Manchester praised for its strength following terror tragedy

Event professionals have issued statements of support after the terror attack at the Manchester Arena saying that the city 'will not be beat'.

Image @istockphoto.com
Image @istockphoto.com

In the latest update, 22 people, including two children, have died and 120 have been injured in an explosion at Manchester Arena on Monday night (22 May) when a bomb was detonated during an Ariana Grande concert.

CEO of Make Events Holly Moore, whose agency is based in Cheadle, Greater Manchester said: "Manchester will not be beat.  We are a special city and when the Arndale got bombed in 1996 look at what we did to our city - we transformed it.  However there is nothing that can compensate for the loss of life we all feel today."
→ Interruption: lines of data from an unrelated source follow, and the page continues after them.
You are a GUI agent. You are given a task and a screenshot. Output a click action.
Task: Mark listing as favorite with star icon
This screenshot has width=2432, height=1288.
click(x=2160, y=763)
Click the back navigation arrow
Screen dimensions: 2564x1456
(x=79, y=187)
Responses from emergency services and the venue were also praised in a joint statement from The Association of Event Venues (AEV), Association of Event Organisers (AEO) and Event Supplier and Services Association (ESSA), which paid tribute to  "all the emergency services, and to the staff of Manchester Arena, for acting with great bravery and compassion in the face of such a deadly and callous attack."

 

Safety concerns

Concerns for safety were expressed by several, with a renewed focus on increasing security measures. Jane Longhurst chief executive of The Meetings Industry Association, spoke about how the "capabilities and tactics of terror organisations and criminals continually evolve" and how in light of these developments "security provision needs to be viewed as a necessary investment rather than a cost and fully integrated to maximise its effectiveness."

As venues increasingly become targets, Dave Bywater, client services director of Team Spirit, another Manchester based agency, advised that: "Whilst we work closely with the venue staff before the event, we also seek and take advice from external authorities where necessary, including Health & Safety professionals and relevant security teams."

Others focussed on the short term impact of the attack on people’s confidence in going about their daily lives, with Moore saying: "We have a team doing the run for the Christie hospital on Sunday and we are waiting to hear if that is still happening. Appointments and site visits have been cancelled this week some by clients and some by venues. They are nervous."

 

Resilient city

Despite the worries around safety, responses also emphasised the resilience of Manchester, and how the city will continue to remain strong. Anthony Waite, director of Conference Contacts commented: "Sadly people have had to become accustomed to coping with disasters. As with London, Manchester is a popular destination and people will continue to go there. It is a real hub, and the city won’t stop. We need to make a stand."

Moore added that: "Manchester is one of the proudest cities and there is an honesty with the people of Manchester.  People are rallying round offering support, homes, help in whatever capacity."